Mara a pris part aux festivals de jazz jazzWerkstattWien, JazzWerkstattBern, et résidé à l'Ecole Jim Summer pour Improvised Music Salzburg. En 2009, elle se rend quatre mois à Buenos Aires, en Argentine, pour y explorer la musique du Tango et de la danse. Jusqu'en 2010, Mara vit en Suisse, où elle travaille comme musicienne indépendante, dans un large domaine de pratiques : classique, baroque, jazz, tango,et enseignante. Parallèlement, elle complète sa formation par un Master de violoncelle baroque à la Schola Cantorum de Bâle, avec Christophe Coin.
Michael Flury
Musiker, Schauspiel
Geboren 1983, lebt als freischaffender Musiker in Zürich und Hamburg.
Im Anschluss an die Matura studiert Michael Flury an der Hochschule für
Musik und Theater Zürich HMT Z bei Nils Wogram Jazzposaune.
Während seines Studiums ab 2003 ist er Mitglied des
Bundesjazzorchester Deutschland BuJazzO unter der Leitung von Peter
Herbolzheimer. Ausserdem wirkt er als Musiker am Schauspielhaus
Zürich bei der Inszenierung Richard II in der Regie von Elias Perrig mit.

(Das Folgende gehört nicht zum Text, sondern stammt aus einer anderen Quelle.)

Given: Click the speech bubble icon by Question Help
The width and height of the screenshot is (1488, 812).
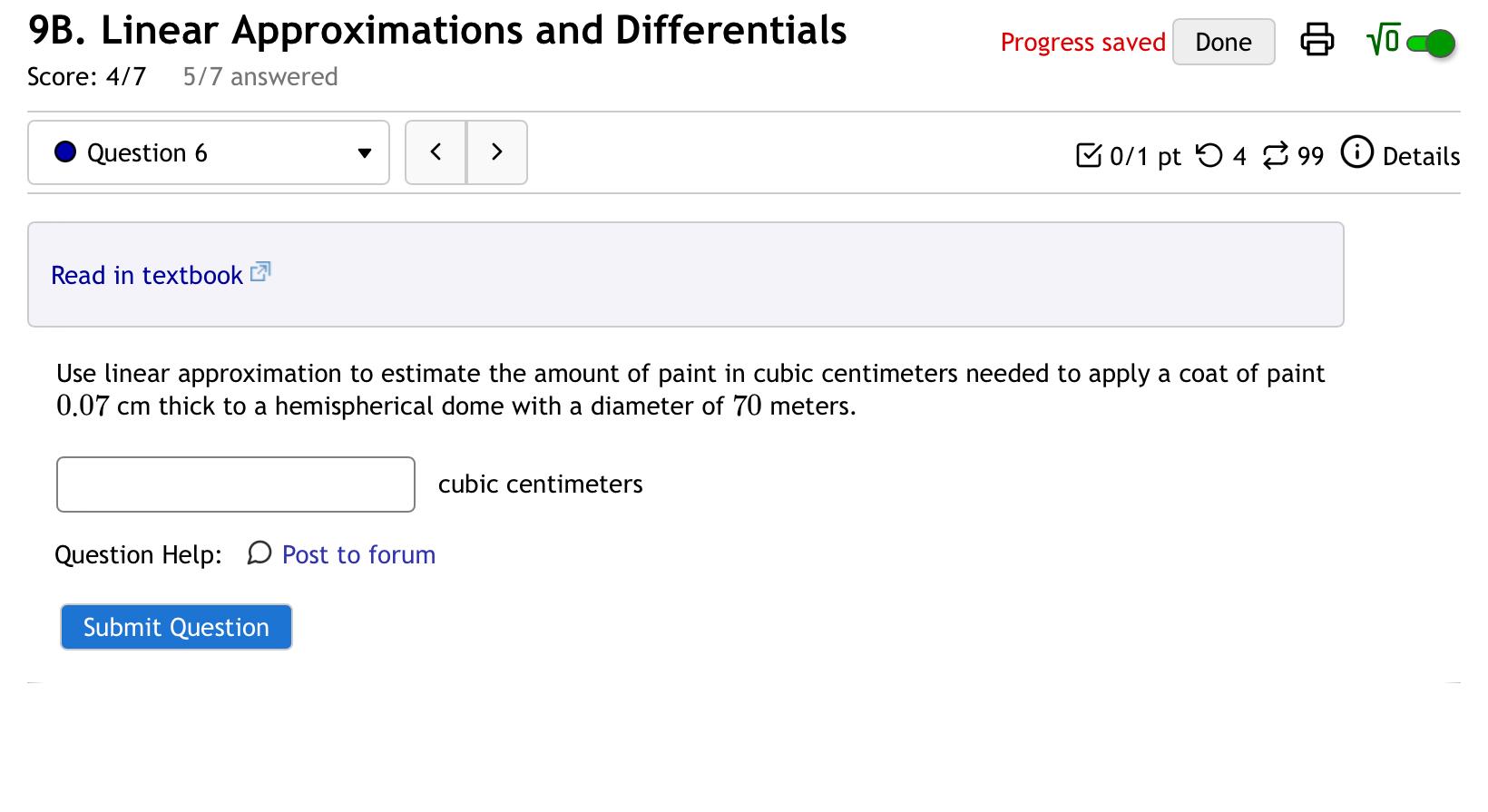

Ab 2004 stellt sich zusammen mit verschiedenen Bands wie Kalabrese,
King Kora, Kung Fu Horns, Jean-Paul Bourelly eine rege Konzerttätigkeit
ein. 2006 wird er mit einem Stipendium der Friedl-Wald Stiftung
ausgezeichnet, was ihm einen Studienaufenthalt in New York ermöglicht.
Im gleichen Jahr schliesst er sein Studium mit dem Lehrdiplom ab.

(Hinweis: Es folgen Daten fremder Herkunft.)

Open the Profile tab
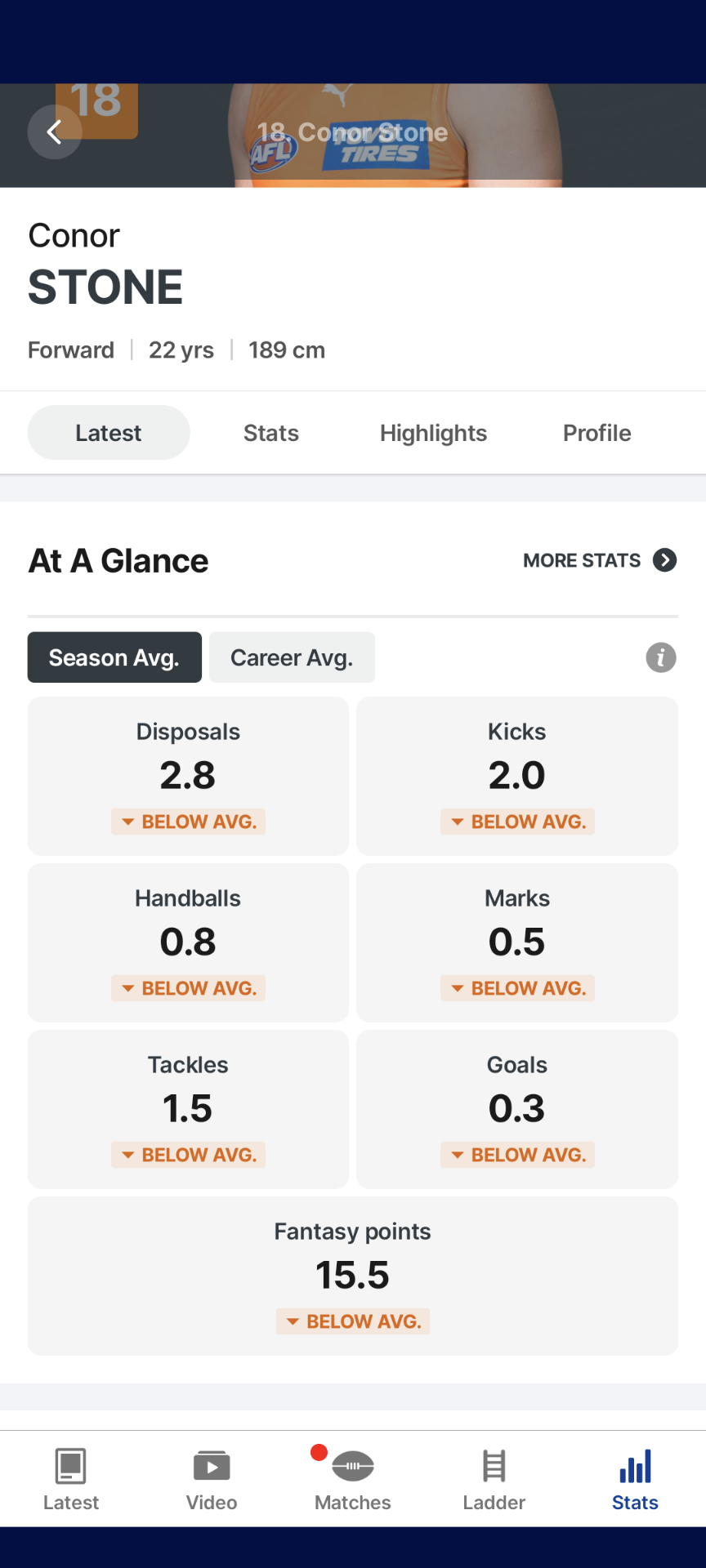Viewport: 706px width, 1568px height. [x=597, y=433]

Michael Flury ist von 2006 bis 2012 festes Mitglied der Band von Sophie
Hunger. Im Herbst 2012 erscheint das vierte Album „The Danger Of
Light“. Im selben Jahr inszeniert er in einer Auftragsarbeit am Museum
Rietberg für die Ausstellung „Chavin - Perus geheimnisvoller Anden-
Tempel“ eine Klanginstallation. Seit 2013 spielt er mit Stephan Eicher.
Evelinne Trouble
Musikerin, Schauspiel
geboren 1989 als Linéa Racine stammt aus Zürich und ist die Tochter einer Jazzmusikerin. Unter dem Namen Evelinn Trouble war sie zuerst Sängerin des Lolita-Punk-Trios Lorry tätig. Ihr erstes Album Arbitrary act (2007) veröffentlichte sie als Maturaarbeit und spielte dafür alle Instrumente selber ein.
Ihre Konzerte im Jahr 2007 spielte sie zumindest teilweise als "Evelinn Trouble and the Rainy Days" mit der Zürcher Gruppe Fisher. 2008 veröffentlichte sie als Internet-Download Ms. Trouble's secret EP mit sechs Liedern, darunter das von Sophie Hunger geschriebene "Birthday". Im Januar 2009 veröffentlichte sie mit ihrer Live-Gruppe, den Trespassers, für Lofidogma das Lied "Wrong shape". Im Oktober 2009 veröffentlichte sie das Lied "Warface", mit dem sie die Gruppe Schweiz ohne Armee / GSoA anlässlich der "Initiative für ein Verbot von Kriegsmaterial-Exporten" unterstützte (2009). Ihre Musik siedelt sich zwischen Rock, Blues, Elektro und psychedelischem Pop an. Neben Gitarre und Bass kommen dabei auch alte Synthesizer und jede Menge Effekte zum Einsatz.